Les tendances des prix au cours du mois dernier ont varié en fonction des tendances normales à cette période dans la plupart des zones, mais avec quelques augmentations atypiques des prix observées sur certains marchés. Plus précisément, en Guinée et en Sierra Leone, les prix des denrées alimentaires de base (riz local et importé, maïs) étaient en général stables ou en baisse (de moins de 10 pour cent) entre septembre et octobre, ce qui est normal pour la saison étant donné les récoltes en cours. Cependant, des augmentations de prix pour le riz importé, allant de 5 à 7 pour cent, ont été observées sur des marchés à Freetown, Moyamba et Tonkolili en Sierra Leone. Dans l’ensemble du Liberia parallèlement, les prix du riz importé étaient stables ou avaient augmenté de moins de 10 percent. Ces augmentations de prix ont sans doute un rapport avec les perturbations sur les marchés nationaux et l’effet différé de la dépréciation du dollar du Liberia en juin et juillet de cette année, qui a augmenté le coût des produits importés.

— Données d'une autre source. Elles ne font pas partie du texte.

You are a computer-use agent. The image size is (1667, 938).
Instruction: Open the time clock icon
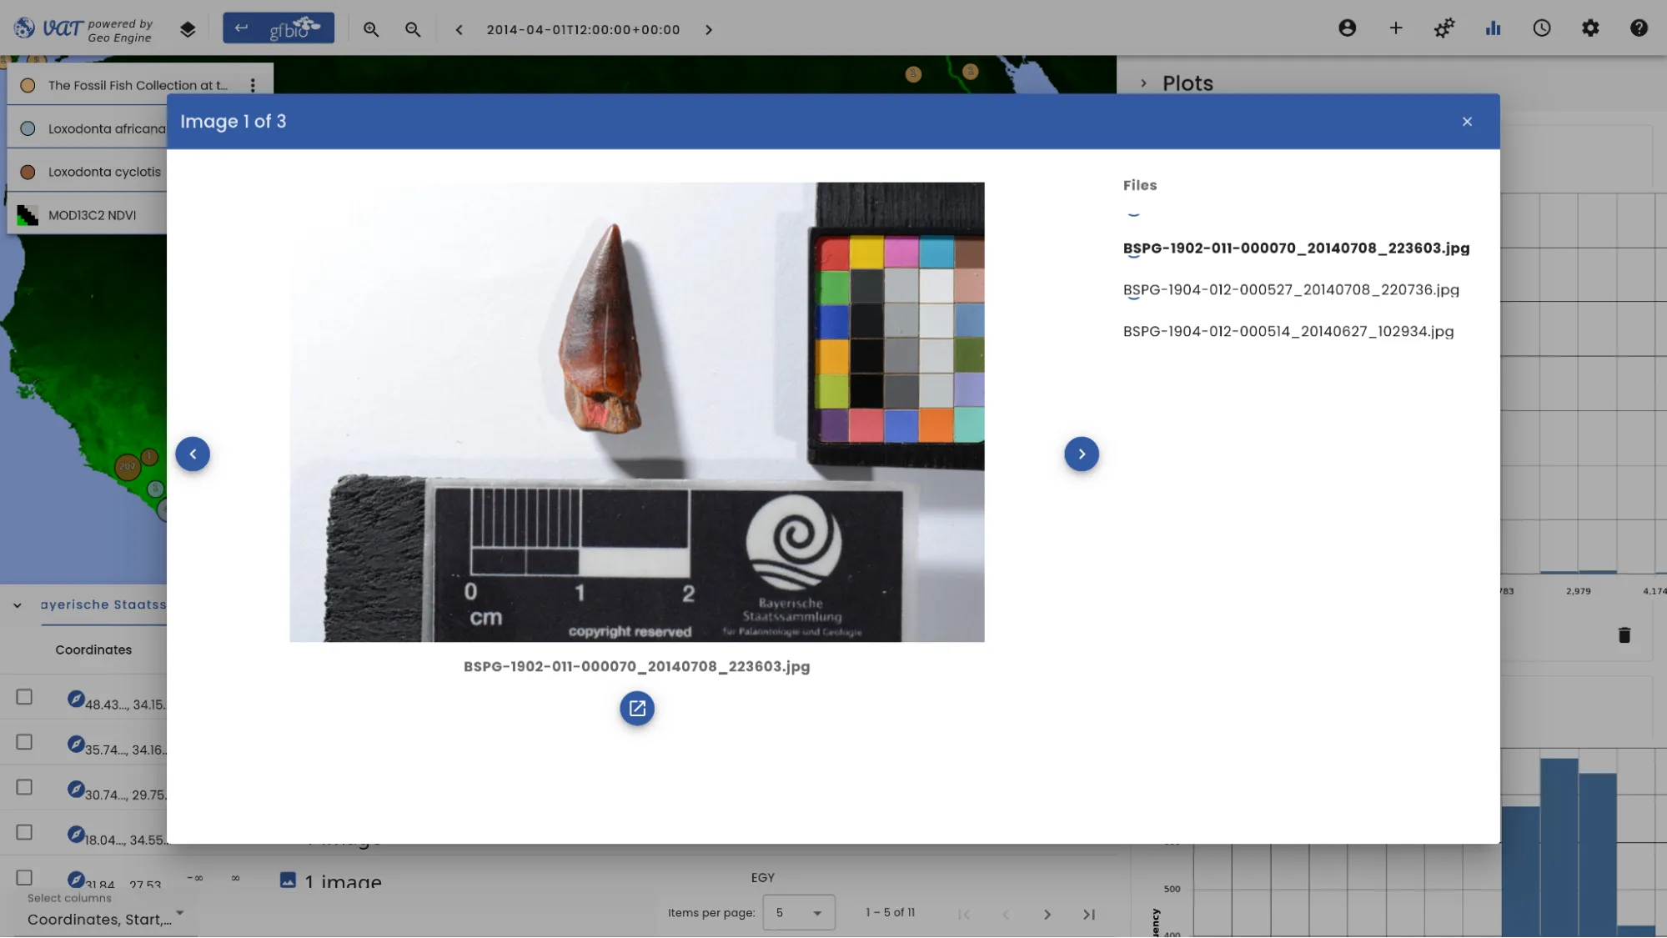(x=1542, y=28)
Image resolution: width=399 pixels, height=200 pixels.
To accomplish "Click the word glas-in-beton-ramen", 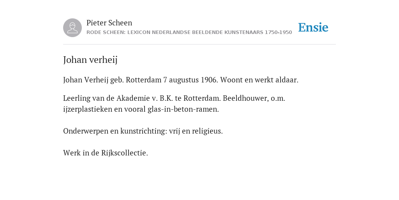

Les récentes estimations des nombres de cas pour les trois pays affectés par Ébola indiquent qu’une augmentation exponentielle de cas dans les mois à venir n’est plus probable aujourd’hui. En se basant sur les estimations disponibles actuellement, FEWS NET a actualisé ses chiffres de planification de 40.000 à 100.000 cas cumulés d’Ébola en Guinée, au Liberia et en Sierra Leone à la fin de janvier 2015. Même si ces nouveaux chiffres de planification n’affecteront pas la majorité des hypothèses utilisées par FEWS NET pour établir son scénario pour la période d’octobre 2014 à mars 2015, l’hypothèse suivante a été mise à jour :
- Marchés : Les importations de riz des marchés internationaux se poursuivront sans doute à des volumes relativement normaux grâce aux ports qui continuent à fonctionner. Pour autant, les craintes liées à Ébola et les restrictions officielles imposées aux mouvements continueront à diminuer les flux commerciaux entre les marchés ruraux et urbains, donnant lieu à des perturbations modérées dans l’approvisionnement et des déficits alimentaires localisés sur certains marchés. Par ailleurs, les fermetures de points de passage frontaliers et de quelques marchés, en particulier dans les zones les plus affectées par l’épidémie, devraient rester en place. Les prix alimentaires devraient être fluctuants.
Une description des autres hypothèses élaborées pour ce scénario figure dans l’Alerte du 10 octobre de FEWS NET.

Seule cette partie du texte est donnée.